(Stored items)
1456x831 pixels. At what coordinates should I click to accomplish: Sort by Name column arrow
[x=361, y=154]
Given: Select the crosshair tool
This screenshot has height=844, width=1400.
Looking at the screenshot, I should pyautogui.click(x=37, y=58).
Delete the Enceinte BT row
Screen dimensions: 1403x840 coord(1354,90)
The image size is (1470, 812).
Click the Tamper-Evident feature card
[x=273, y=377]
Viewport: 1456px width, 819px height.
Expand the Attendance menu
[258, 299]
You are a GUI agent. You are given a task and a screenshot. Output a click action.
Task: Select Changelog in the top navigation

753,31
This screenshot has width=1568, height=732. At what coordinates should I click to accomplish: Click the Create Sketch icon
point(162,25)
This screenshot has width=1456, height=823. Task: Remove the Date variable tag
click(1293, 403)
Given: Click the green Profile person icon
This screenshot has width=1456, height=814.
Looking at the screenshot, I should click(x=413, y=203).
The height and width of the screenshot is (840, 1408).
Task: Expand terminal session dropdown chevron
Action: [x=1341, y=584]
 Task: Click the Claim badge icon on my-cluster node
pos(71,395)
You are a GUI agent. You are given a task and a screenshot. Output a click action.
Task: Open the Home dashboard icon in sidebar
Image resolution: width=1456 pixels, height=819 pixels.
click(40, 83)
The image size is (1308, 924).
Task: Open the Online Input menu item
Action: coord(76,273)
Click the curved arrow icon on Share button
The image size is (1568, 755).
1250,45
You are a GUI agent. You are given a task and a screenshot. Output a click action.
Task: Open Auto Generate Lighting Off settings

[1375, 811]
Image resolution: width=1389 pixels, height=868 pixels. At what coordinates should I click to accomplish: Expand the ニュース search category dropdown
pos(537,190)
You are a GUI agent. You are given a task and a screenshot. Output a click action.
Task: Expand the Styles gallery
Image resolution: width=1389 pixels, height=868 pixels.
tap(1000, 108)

• TASK INSTRUCTIONS: Could you return all of the data exactly as written?

• RESULT OF THIS EXERCISE:
1456x831 pixels. At what coordinates should I click to accomplish: Sort by Name column arrow
[x=361, y=154]
Given: Select the crosshair tool
This screenshot has height=844, width=1400.
Looking at the screenshot, I should pyautogui.click(x=37, y=58).
Delete the Enceinte BT row
Screen dimensions: 1403x840 coord(1354,90)
The image size is (1470, 812).
Click the Tamper-Evident feature card
[x=273, y=377]
Viewport: 1456px width, 819px height.
Expand the Attendance menu
[258, 299]
You are a GUI agent. You are given a task and a screenshot. Output a click action.
Task: Select Changelog in the top navigation

753,31
This screenshot has width=1568, height=732. At what coordinates should I click to accomplish: Click the Create Sketch icon
point(162,25)
This screenshot has width=1456, height=823. Task: Remove the Date variable tag
click(1293, 403)
Given: Click the green Profile person icon
This screenshot has width=1456, height=814.
Looking at the screenshot, I should click(x=413, y=203).
The height and width of the screenshot is (840, 1408).
Task: Expand terminal session dropdown chevron
Action: [x=1341, y=584]
 Task: Click the Claim badge icon on my-cluster node
pos(71,395)
You are a GUI agent. You are given a task and a screenshot. Output a click action.
Task: Open the Home dashboard icon in sidebar
Image resolution: width=1456 pixels, height=819 pixels.
click(40, 83)
The image size is (1308, 924).
Task: Open the Online Input menu item
Action: coord(76,273)
Click the curved arrow icon on Share button
The image size is (1568, 755).
1250,45
You are a GUI agent. You are given a task and a screenshot. Output a click action.
Task: Open Auto Generate Lighting Off settings

[1375, 811]
Image resolution: width=1389 pixels, height=868 pixels. At what coordinates should I click to accomplish: Expand the ニュース search category dropdown
pos(537,190)
You are a GUI agent. You are given a task and a screenshot. Output a click action.
Task: Expand the Styles gallery
Image resolution: width=1389 pixels, height=868 pixels.
tap(1000, 108)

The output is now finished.